> The task: Every record needs to come back as written, except for the pictures.

> Information provided:

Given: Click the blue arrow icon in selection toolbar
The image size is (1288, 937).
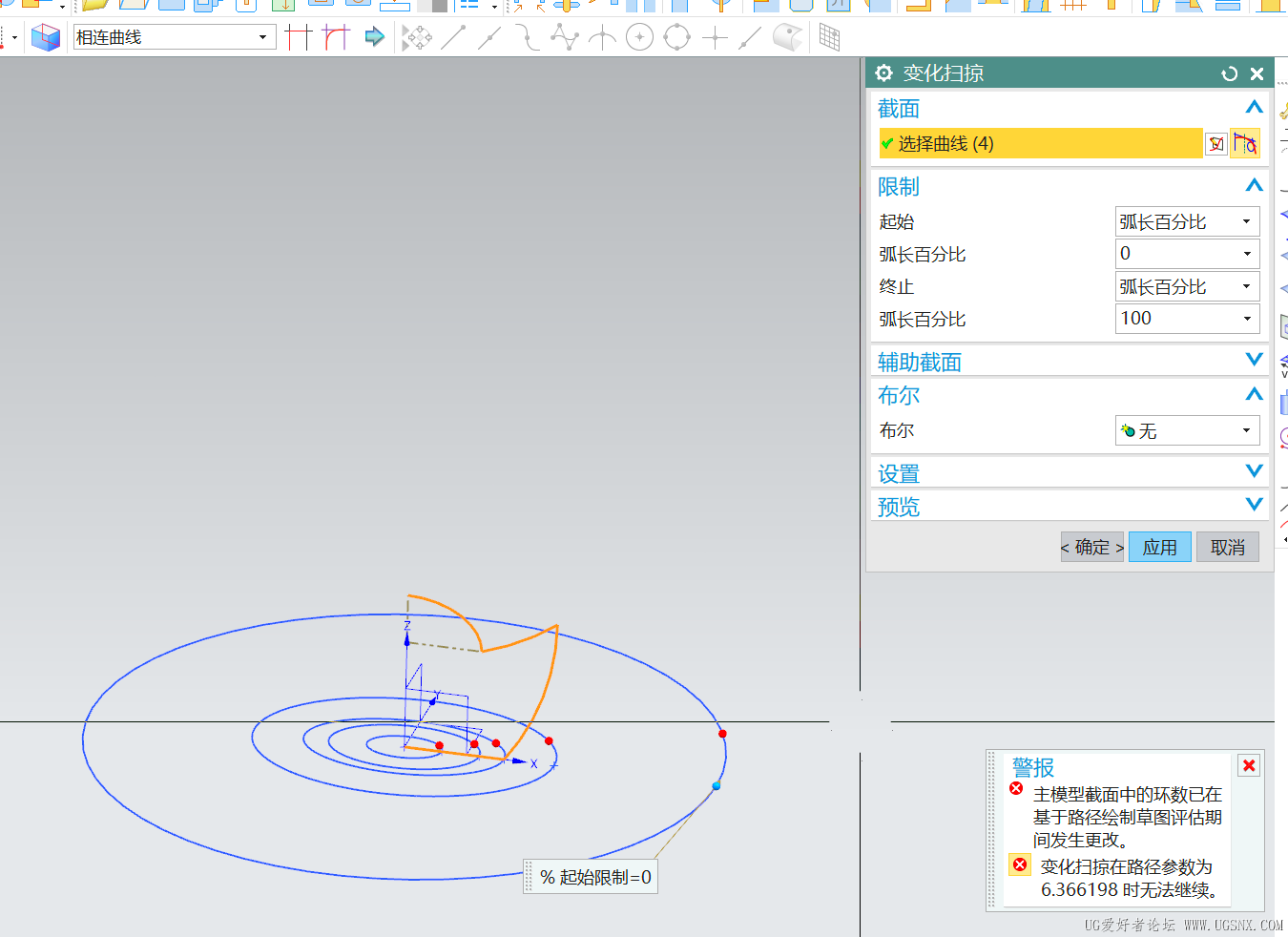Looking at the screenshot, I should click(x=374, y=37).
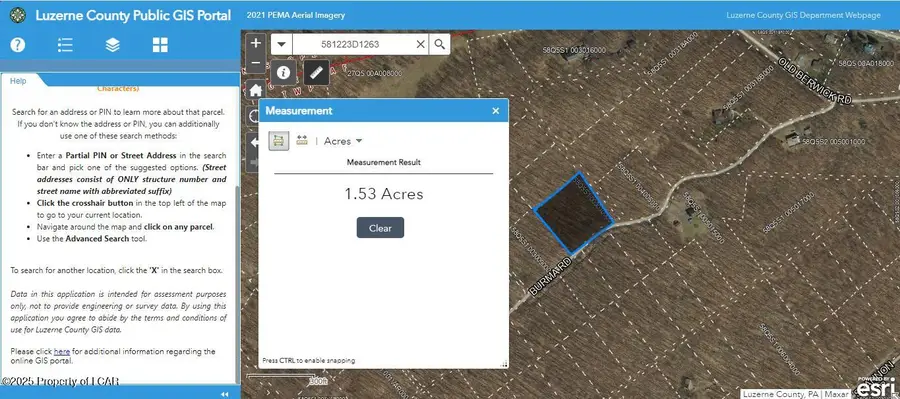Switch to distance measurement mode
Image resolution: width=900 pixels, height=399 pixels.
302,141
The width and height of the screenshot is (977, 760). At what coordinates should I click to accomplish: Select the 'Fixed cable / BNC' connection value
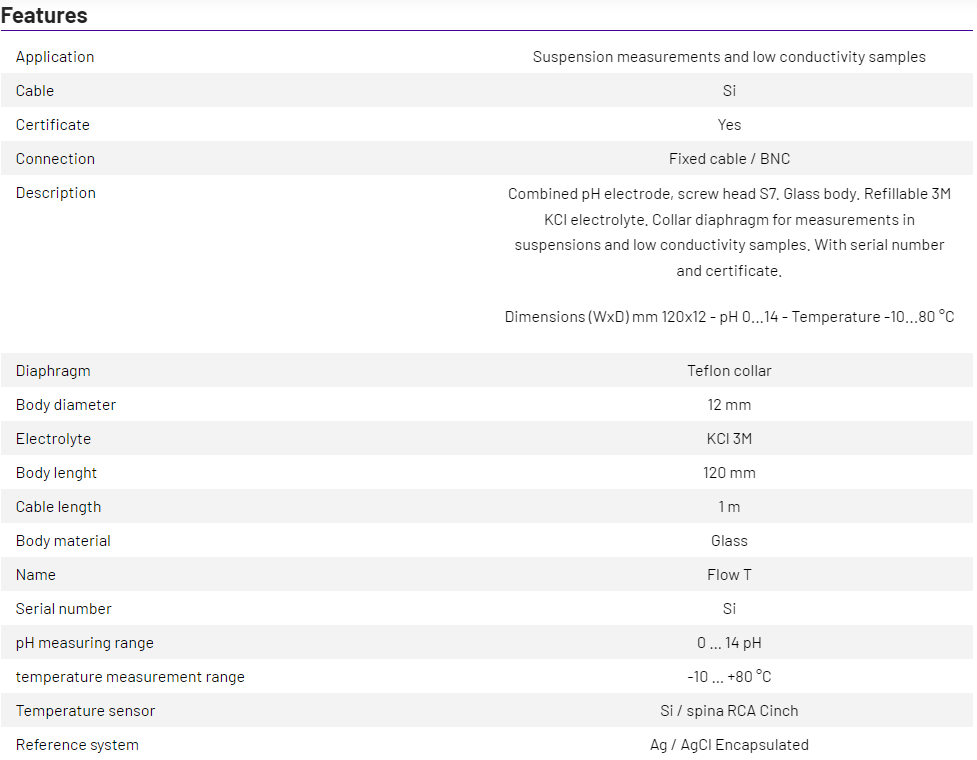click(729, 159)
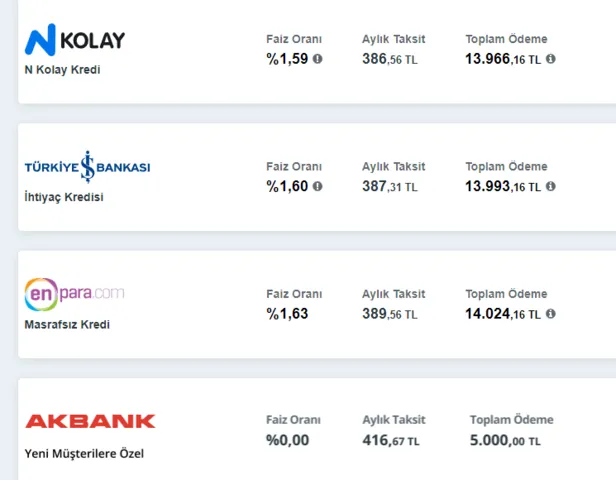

> Output for this exercise:
Given: Click the blue arrow icon in selection toolbar
The image size is (1288, 937).
Looking at the screenshot, I should click(x=374, y=37).
Switch to distance measurement mode
Image resolution: width=900 pixels, height=399 pixels.
302,141
The width and height of the screenshot is (977, 760). At what coordinates should I click to accomplish: Select the 'Fixed cable / BNC' connection value
click(729, 159)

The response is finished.